With the first draft of the energy sector plan likely released in June, and the overarching strategy intriguingly promising to ‘enhance’ its climate contributions, the stakes are high.

However, the kind of climate action once expected to be laid out in the plan is actually already taking place in the real world.

Clean energy deployment is exceeding targets.

The structure of the economy is changing rapidly, with services and private consumption – sectors with very low energy intensity in relative terms – growing while the heavy industry sectors responsible for most of the coal consumption and CO2 emissions are contracting.

As a result we are seeing falling carbon emissions — and more blue skies.

The speed of change

China’s National Energy Agency’s workplan for 2016 implies that coal use will fall and CO2 emissions will flatline this year.

This is the first time that the new trends have been incorporated into official projections.

The speed of structural change appears, however, to have taken the central planning apparatus completely by surprise.

2020 energy targets that would have seemed quite meaningful or even ambitious a few years ago have now become redundant.

The share of coal in the total energy mix will fall below 63% already this year, having fallen one percentage point per year since 2010.

The current target for 2020 is 62%, meaning that this target will probably be met in 2016 or 2017 — up to 4 years in advance.

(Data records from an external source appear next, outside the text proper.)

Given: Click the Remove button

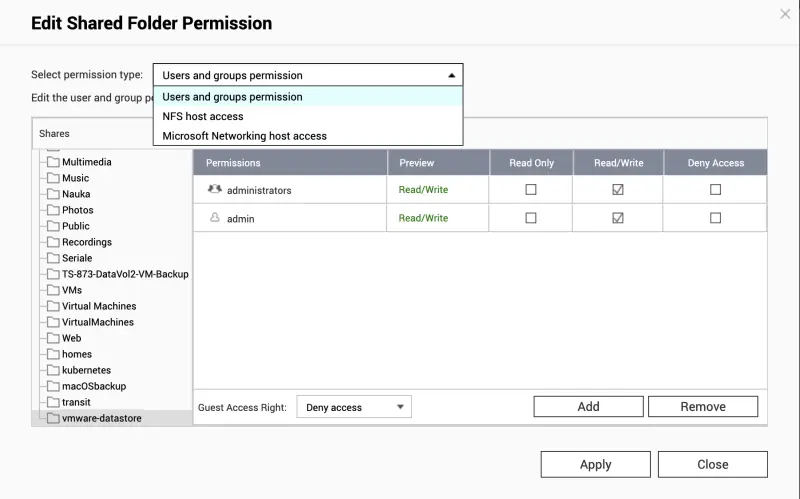Looking at the screenshot, I should click(703, 406).
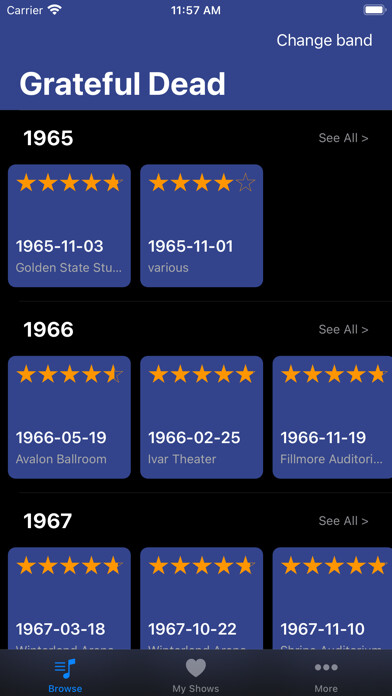Switch to the My Shows tab
This screenshot has height=696, width=392.
196,673
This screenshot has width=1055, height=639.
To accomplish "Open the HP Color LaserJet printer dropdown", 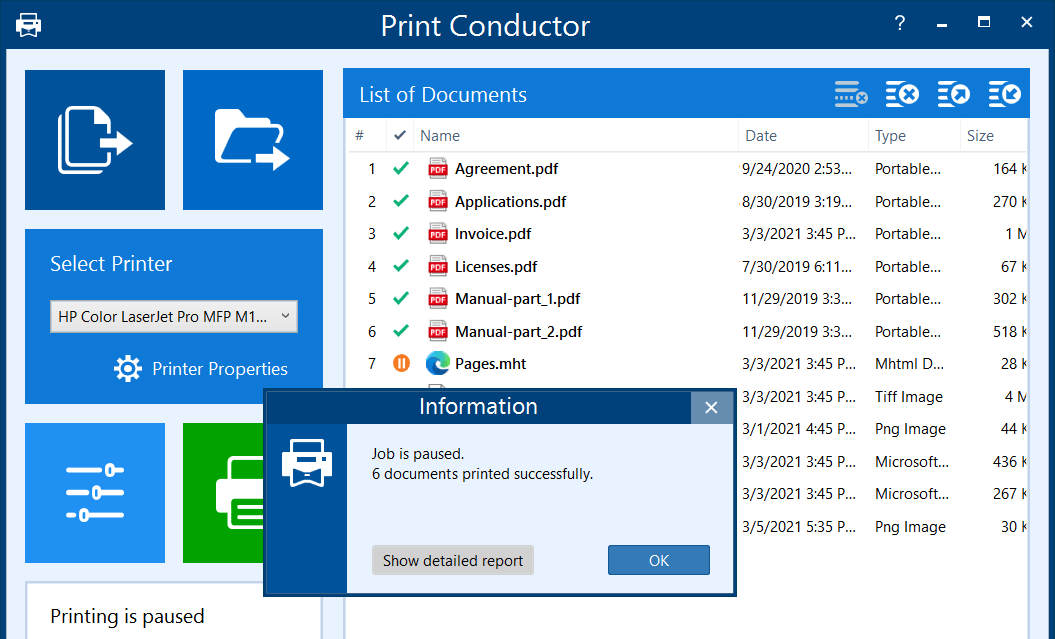I will coord(173,317).
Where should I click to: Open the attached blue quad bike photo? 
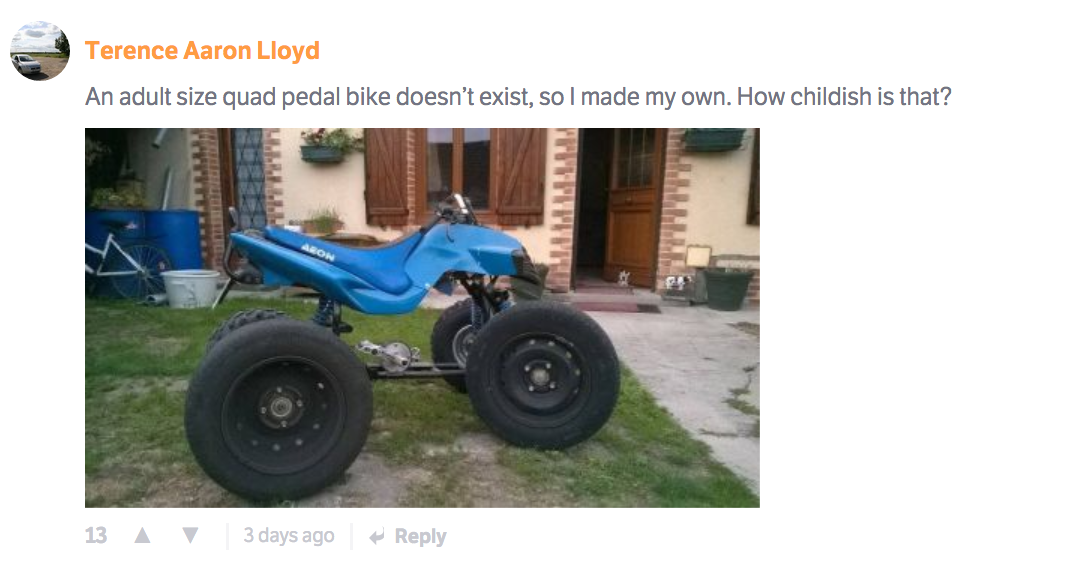coord(422,318)
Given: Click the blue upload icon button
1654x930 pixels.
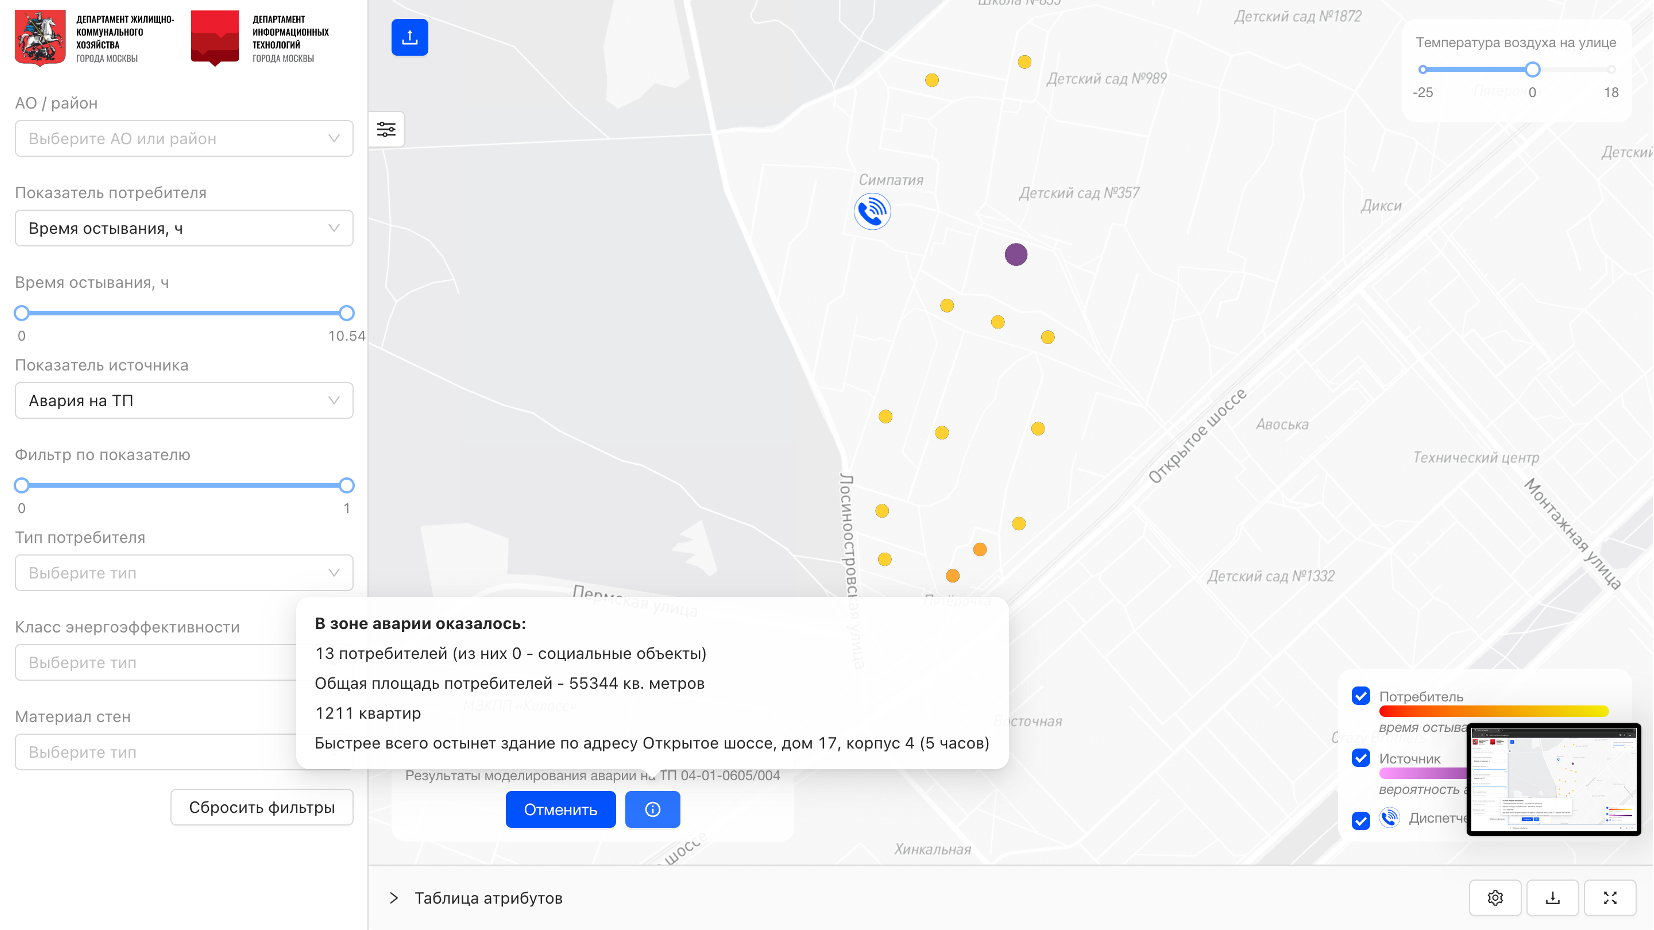Looking at the screenshot, I should point(410,38).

The total installed capacity of wind and solar reached 180GW in 2015, against a target of 140GW.

Annual installations were 46GW, meaning that the current 2020 target of 300GW will be reached two and half years in advance, by mid-2018, just by maintaining the current rate.

All additional power demand is being met with clean energy, meaning that fossil fuel fired power generation will keep falling.

Just the beginning

Growth in coal use and CO2 emissions has been cooling down since 2011, and 2016 will almost certainly be the third year in a row that coal consumption falls in absolute terms.

Yet the current official targets, dating back to 2014, seek to “limit” coal use growth to 3% per year, a rate that has not been seen since 2011 and will in all likelihood not be seen ever again for a sustained period of time.

Furthermore, the fundamental shift in China’s economic structure has barely started, with the full transition from debt-fueled capital spending to private consumption as the key driver likely to take at least a decade.

2020 CO2 emissions and coal use are likely to be at least 10% below the targets set in 2014.

A key dilemma for energy planners is that targets for total energy consumption and CO2 emissions were already set in the overarching five-year plan released in March, and these targets do not yet take into account the dramatic shifts that have taken place in the past few years.

All of this means that China’s coal use and CO2 emissions are going to keep falling much sooner and faster than anyone anticipated.

It also means that the government has very significant scope to step up the targets and accelerate the trends.